The court’s reasoning is obvious: Because a very small amount of fentanyl is sufficient to kill a person, there is a high risk that a person who purchases fentanyl may die; if this happens, the seller may be convicted of homicide, which is a super strike offense; so a person who sells fentanyl has a high risk of committing a super strike and therefore is dangerous within the meaning of section 1001.36.

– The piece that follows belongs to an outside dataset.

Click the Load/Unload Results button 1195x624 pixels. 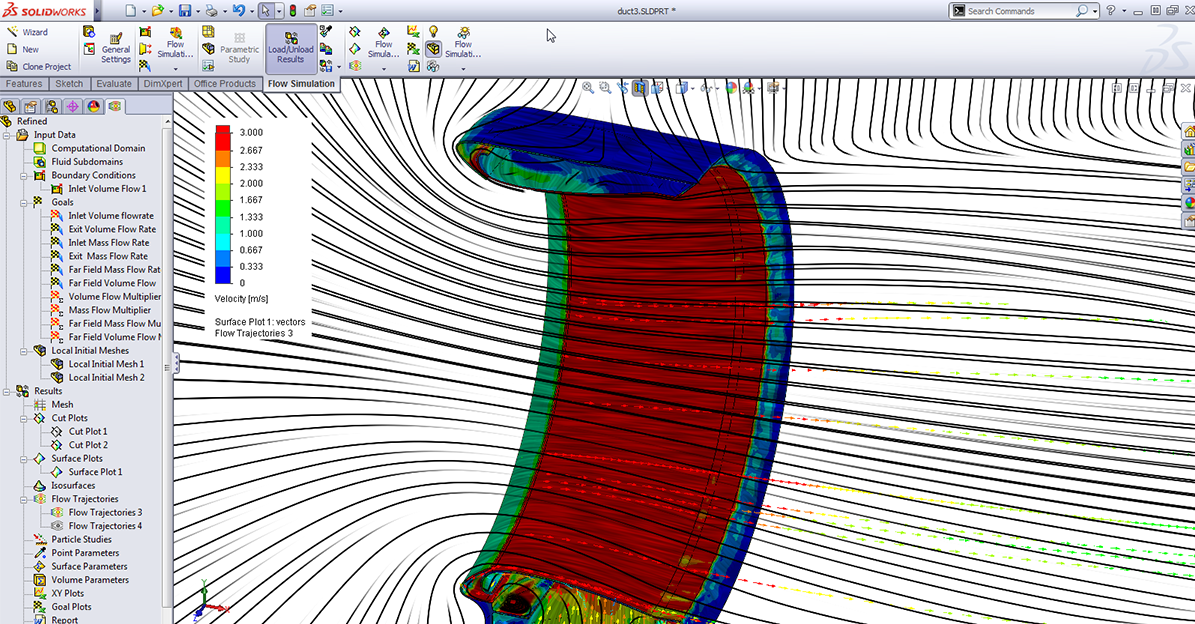(x=291, y=48)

Valentine likens her case to Miller, which held that application of a new sentencing law violated the ex post facto prohibition because it “ ‘substantially disadvantaged’ ” the defendant by “ ‘mak[ing] more onerous the punishment for crimes committed before its enactment.’ ” (Miller, supra, U.S. at pp. 433, 435-436.) In Miller, when the defendant committed the offense, the presumptive sentence was three and a half to four and a half years, but by the time of sentencing, the range had been revised to five and a half to seven years. (Id. at p. 423.) The seven-year sentence the defendant received did not require explanation and was not reviewable because it was within the new presumptive range. (Id. at pp. 432-433.) Under the guidelines in effect at the time of the offense, however, in order to impose a sentence exceeding four and a half years, the court would have had to provide clear and convincing reasons and its decision would have been subject to appellate review. (Id. at p. 432.)

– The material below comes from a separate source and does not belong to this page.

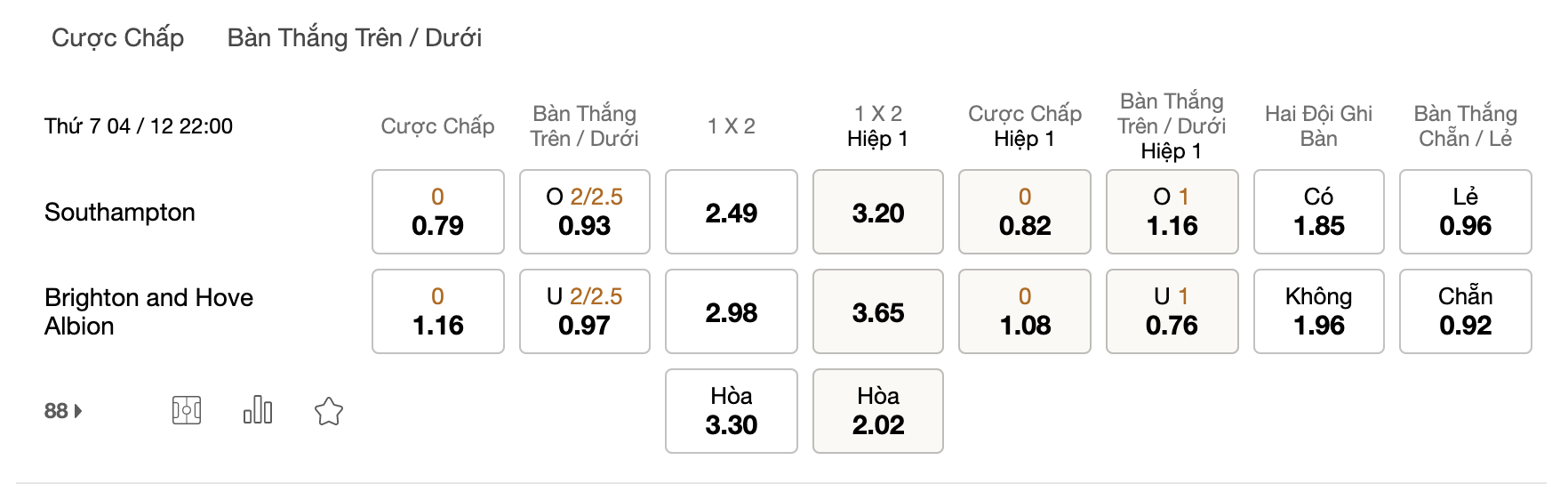Expand the 88 more markets arrow
This screenshot has width=1568, height=484.
(x=63, y=411)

Valentine argues that, “like in Miller,” the trial court’s “application” of Proposition 36 to her conduct, which preceded its enactment, “effectively deprived [her] of her opportunity to participate in pretrial mental health diversion.” In her view, the trial court “ex post facto imbued [her] with a knowledge and understanding about the particular lethality of Fentanyl, and the newly elevated consequences of participating in the sale of Fentanyl, before the California voters acted on the issue.”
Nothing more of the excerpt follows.